== Entries supplied ==

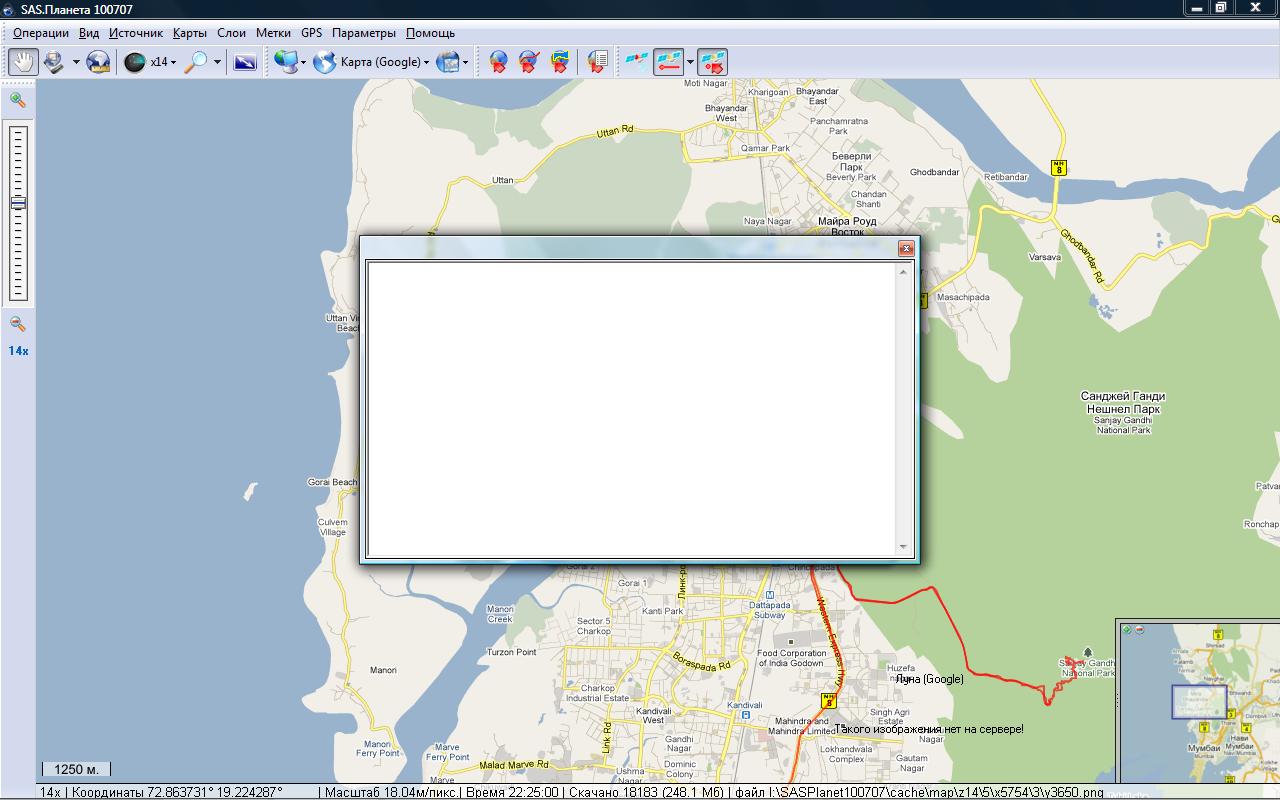
Task: Click the zoom-out magnifier below zoom slider
Action: 17,324
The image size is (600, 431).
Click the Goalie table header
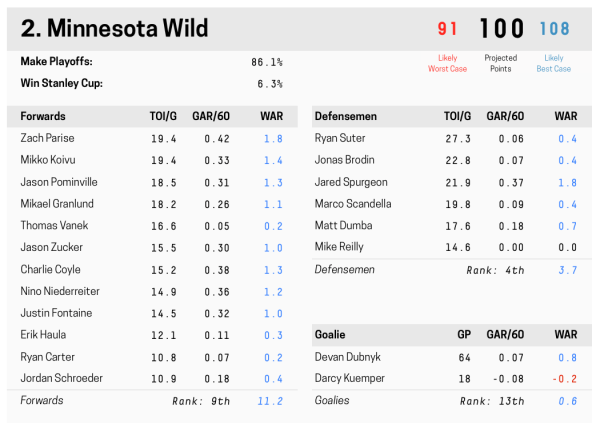[x=330, y=336]
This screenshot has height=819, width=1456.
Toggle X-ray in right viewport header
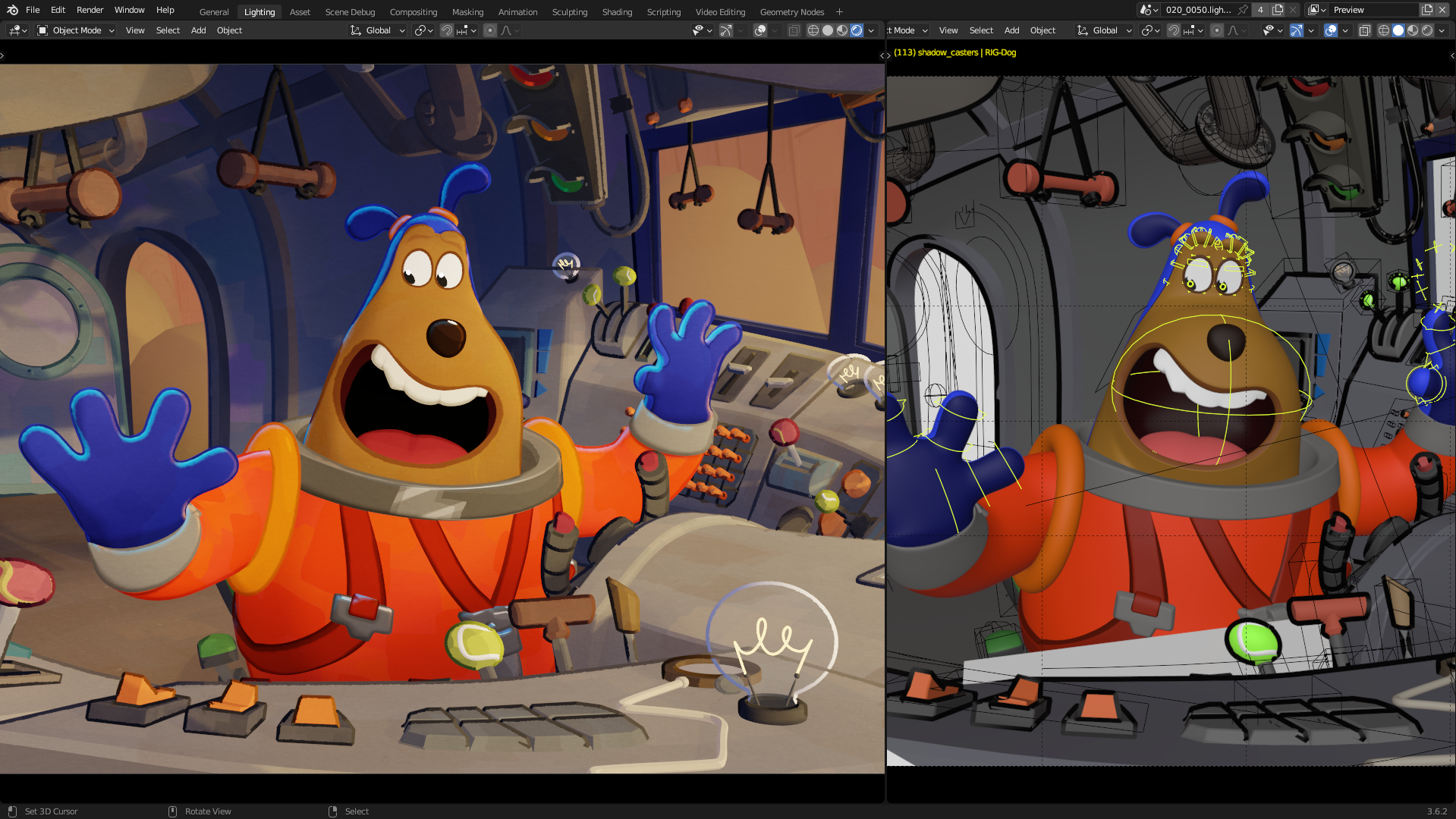tap(1364, 30)
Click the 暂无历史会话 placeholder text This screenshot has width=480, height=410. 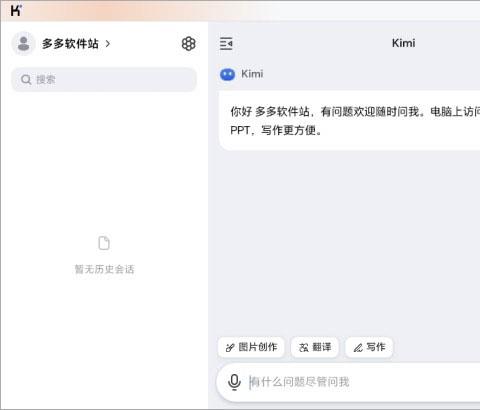(104, 269)
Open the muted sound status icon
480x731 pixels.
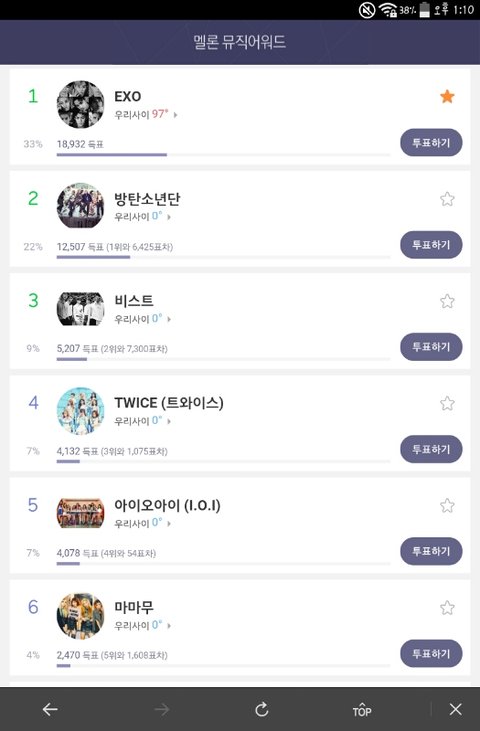367,10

===

Give again exactly the lines from the one holding "Open the muted sound status icon" to the final line of the records, both ends included; any pictures stay out.

Open the muted sound status icon
480x731 pixels.
367,10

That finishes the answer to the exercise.